SpO2 Ratio of Ratios: Pulse Oximeter Calibration

The ratio of ratios (R) method is the fundamental calibration technique for pulse oximetry, computing R = (AC_red/DC_red) / (AC_IR/DC_IR) and mapping it to SpO2 via an empirical calibration curve derived from controlled desaturation studies in human volunteers.

The theoretical basis derives from the Beer-Lambert law applied to two wavelengths. At the red wavelength (660 nm), deoxyhemoglobin (Hb) absorbs more strongly than oxyhemoglobin (HbO2), while at infrared (940 nm), HbO2 absorbs more. The ratio R normalizes for tissue optical path length and non-hemoglobin absorption, isolating the relative oxyhemoglobin concentration. Theoretically, SpO2 = (εHb_R - R·εHb_IR) / ((εHb_R - εHbO2_R) - R·(εHb_IR - εHbO2_IR)), but in practice, tissue scattering and multi-path photon propagation invalidate pure Beer-Lambert assumptions.

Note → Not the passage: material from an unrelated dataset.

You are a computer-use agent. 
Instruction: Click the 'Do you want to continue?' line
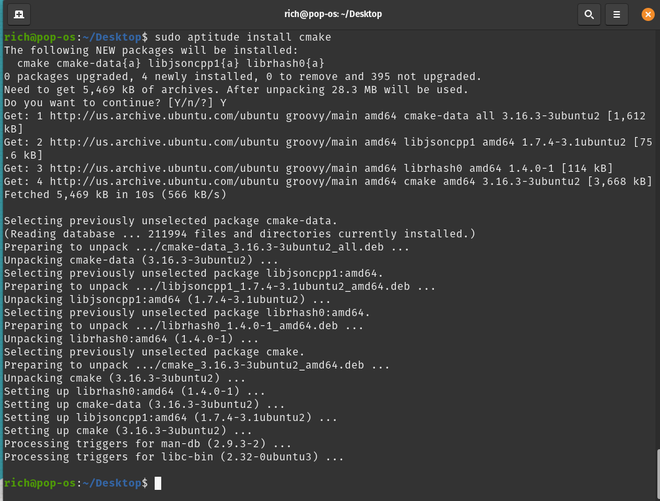(115, 103)
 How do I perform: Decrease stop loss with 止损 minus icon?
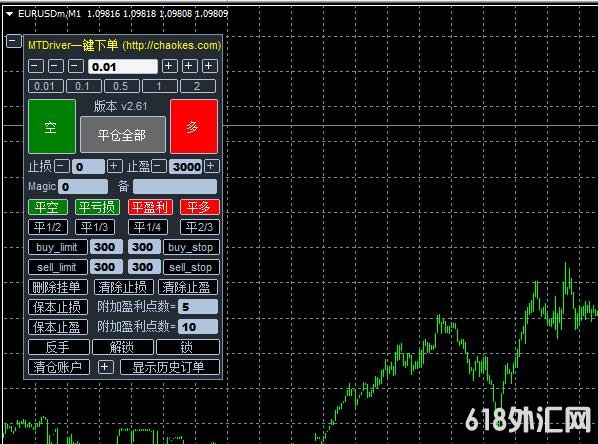click(62, 166)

Empirical calibration is therefore required: healthy volunteers breathe hypoxic gas mixtures under controlled conditions while simultaneous arterial blood gas sampling provides true SaO2 reference values. The resulting R-vs-SpO2 curve is approximately linear for R values of 0.4–1.0 (SpO2 85–100%): SpO2 ≈ 110 - 25·R is a common linear approximation. Below SpO2 85%, the relationship becomes nonlinear and device-specific calibration tables are essential. FDA 510(k) clearance requires calibration validation across the 70–100% SpO2 range with Arms ≤ 3%.

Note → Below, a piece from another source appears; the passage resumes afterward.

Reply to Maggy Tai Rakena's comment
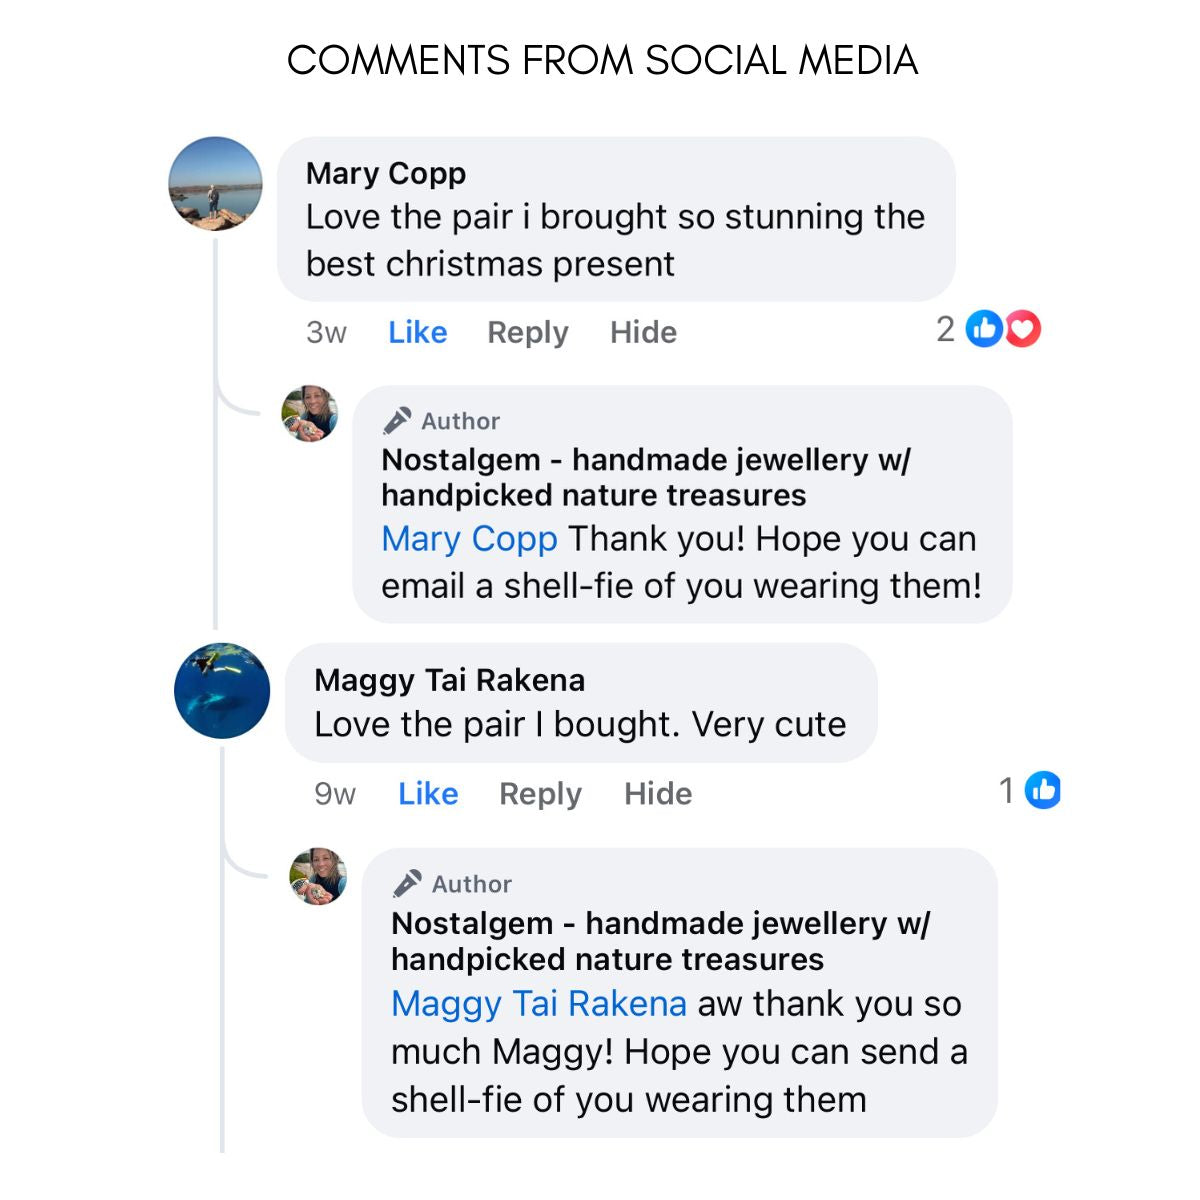 pos(540,794)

Skin pigmentation affects the R value through melanin absorption, which is wavelength-dependent (higher at 660 nm than 940 nm). This causes systematic SpO2 overestimation of 2–4% in darkly pigmented skin, as documented by Sjoding et al. (NEJM 2020). Multi-wavelength oximeters using 4–8 wavelengths can mathematically account for melanin absorption and carboxyhemoglobin, improving accuracy across diverse skin tones.

Frequently Asked Questions

Why can't SpO2 be calculated purely from theory?

Beer-Lambert assumes single-path transmission through a homogeneous medium. In tissue, photons undergo multiple scattering events, taking variable paths through skin, fat, bone, and blood layers. This invalidates theoretical extinction coefficient-based SpO2 calculation.

How often must a pulse oximeter be recalibrated?

Pulse oximeter calibration is fixed at manufacture based on population-level desaturation studies. Individual recalibration is not performed. The calibration curve is stored in firmware and applies identically to all users.

What is the R value at SpO2 = 100%?

At SpO2 = 100% (all hemoglobin oxygenated), R ≈ 0.4. At SpO2 = 85%, R ≈ 1.0. At SpO2 ≈ 83%, R = 1.0 (equal red/IR pulsatile absorption). Below 83%, R > 1.0 and red pulsations exceed infrared.